Incentivi e tasse auto in manovra. Quali modelli pagano di più e chi può avere incentivi, bonus

I modelli coinvolti dall'aumento delle tasse e che dunque pagano di più sono quelli acquistati tra il 2019 e il 2021 secondo la logica del chi inquina paga.

Incentivi e tasse auto in manovra. Quali

Contributi da 1.500 a 6.000 euro


Iniziano a diventare più chiare i modi in cui l'esecutivo intende raggiungere gli obiettivi della mobilità sostenibile. Spuntano infatti le cifre degli incentivi per chi acquista un mezzo ecologico così come la regola sull'applicazione di tasse più alte per chi inquina. E allora, sul primo versante è previsto un contributo tra 1.500 a 6.000 euro per chi fa propria un'auto elettrica o ibrida ovvero a basse emissione. Sul fronte tasse, l'attenzione è sulla quella di circolazione, che poi è in realtà una tassa di possesso vera e propria perché va corrisposta anche nel caso di mancato uso dell'auto. I modelli coinvolti dall'aumento delle tasse e che dunque pagano di più sono quelli acquistati tra il 2019 e il 2021 secondo la logica del chi inquina paga.
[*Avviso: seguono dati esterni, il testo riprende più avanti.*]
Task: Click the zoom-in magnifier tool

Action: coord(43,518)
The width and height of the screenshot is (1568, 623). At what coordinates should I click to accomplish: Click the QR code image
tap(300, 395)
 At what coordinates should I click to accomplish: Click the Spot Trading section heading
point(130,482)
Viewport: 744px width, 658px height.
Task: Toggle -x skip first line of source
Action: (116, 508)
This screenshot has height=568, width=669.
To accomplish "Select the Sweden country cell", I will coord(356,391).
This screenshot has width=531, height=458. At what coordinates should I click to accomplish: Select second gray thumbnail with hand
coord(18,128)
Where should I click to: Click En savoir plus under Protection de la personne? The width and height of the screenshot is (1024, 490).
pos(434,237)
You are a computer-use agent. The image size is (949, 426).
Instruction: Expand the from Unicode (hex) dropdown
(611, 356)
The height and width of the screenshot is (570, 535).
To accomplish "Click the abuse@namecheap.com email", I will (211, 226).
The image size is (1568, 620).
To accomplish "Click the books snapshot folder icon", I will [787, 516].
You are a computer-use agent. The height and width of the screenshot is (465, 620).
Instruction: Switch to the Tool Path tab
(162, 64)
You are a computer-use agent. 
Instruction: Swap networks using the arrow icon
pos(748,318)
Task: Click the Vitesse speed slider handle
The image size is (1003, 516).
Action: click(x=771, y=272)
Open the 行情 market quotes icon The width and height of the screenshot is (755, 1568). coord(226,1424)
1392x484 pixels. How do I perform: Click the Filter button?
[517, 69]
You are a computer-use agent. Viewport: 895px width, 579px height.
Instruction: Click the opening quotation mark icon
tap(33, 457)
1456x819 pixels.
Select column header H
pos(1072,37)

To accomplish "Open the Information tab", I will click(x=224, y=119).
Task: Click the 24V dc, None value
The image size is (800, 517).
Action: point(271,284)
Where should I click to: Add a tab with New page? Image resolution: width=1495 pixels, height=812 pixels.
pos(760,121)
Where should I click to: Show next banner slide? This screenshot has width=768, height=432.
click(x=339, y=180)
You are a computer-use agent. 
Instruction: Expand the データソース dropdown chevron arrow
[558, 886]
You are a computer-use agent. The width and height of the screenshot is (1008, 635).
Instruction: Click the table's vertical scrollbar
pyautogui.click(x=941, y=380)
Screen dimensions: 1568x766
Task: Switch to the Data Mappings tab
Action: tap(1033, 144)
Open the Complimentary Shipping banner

Contributi da 1.500 a 6.000 euro

Per inquadrare al meglio le intenzioni del governo ovvero da dove traggono origine questi provvedimenti su incentivi all'acquisto e tasse più salate per chi guida un mezzo inquinate, occorre risalire al piano dell'esecutivo in cui sono indicate le stelle polari da seguire. Innanzitutto il Piano nazionale infrastrutturale per la ricarica dei veicoli alimentati a energia elettrica, considerato uno strumento dinamico in grado di intercettare e risolvere in tempi rapidi i problemi relativi a eventuali carenze infrastrutturali, sia a livello nazionale sia locale, per contribuire allo sviluppo della mobilità elettrica. Da qui è stato inevitabile pensare ad agevolazioni e incentivi per il 2019 di importo variabile per l'acquisto di auto ecologiche, elettriche innanzitutto, ma anche ibride. E la somma da assegna dovrebbe variare anche in base all'alimentazione scelta tra full electric e le differenti tecnologie di hybrid presenti adesso sul mercato.

Nessun riferimento, almeno fino a questo momento, sull'intenzione dichiarata di concedere spazi pubblici per il car sharing a fronte di quote crescenti di vetture elettriche nella flotta. Per l'esecutivo è comunque indispensabile l'avvio di un percorso finalizzato alla progressiva riduzione dell'utilizzo di autoveicoli con motori alimentati a diesel e benzina così da ridurre il numero di veicoli inquinanti e contribuire al conseguimento degli obiettivi fissati nell'accordo di Parigi. Il contributo da concedere - ci hanno tenuto a precisare le forze di governo - deve essere aggiornato sulla base del tasso di diminuzione dei prezzi internazionali delle vetture elettriche. E la cifra variabile da 1.500 a 6.000 euro per chi fa propria una vettura alimentata elettricamente o comunque a basse emissioni, è stata adesso ritenuta quella adeguata per raggiungere questo scopo e assecondare questa esigenza.

Disincentivi in termini di tasse

Poi c'è l'altro lato della medaglia, quello dell'aumento delle tasse per il possesso dell'auto. Il riferimento al bollo auto ed esattamente ai veicoli inquinanti. La filosofia seguita è semplice: chi inquina paga. L'esecutivo riferisce di meccanismi premiali per l'incentivazione dei mezzi a basse emissioni, ma allo stesso tempo di disincentivi in termini di tasse per i mezzi più datati e dunque più pericolosi per l'ambiente.
E tutto questo potrebbe essere copiato come meccanismo per il bollo auto nel 2019 ma anche per le assicurazioni.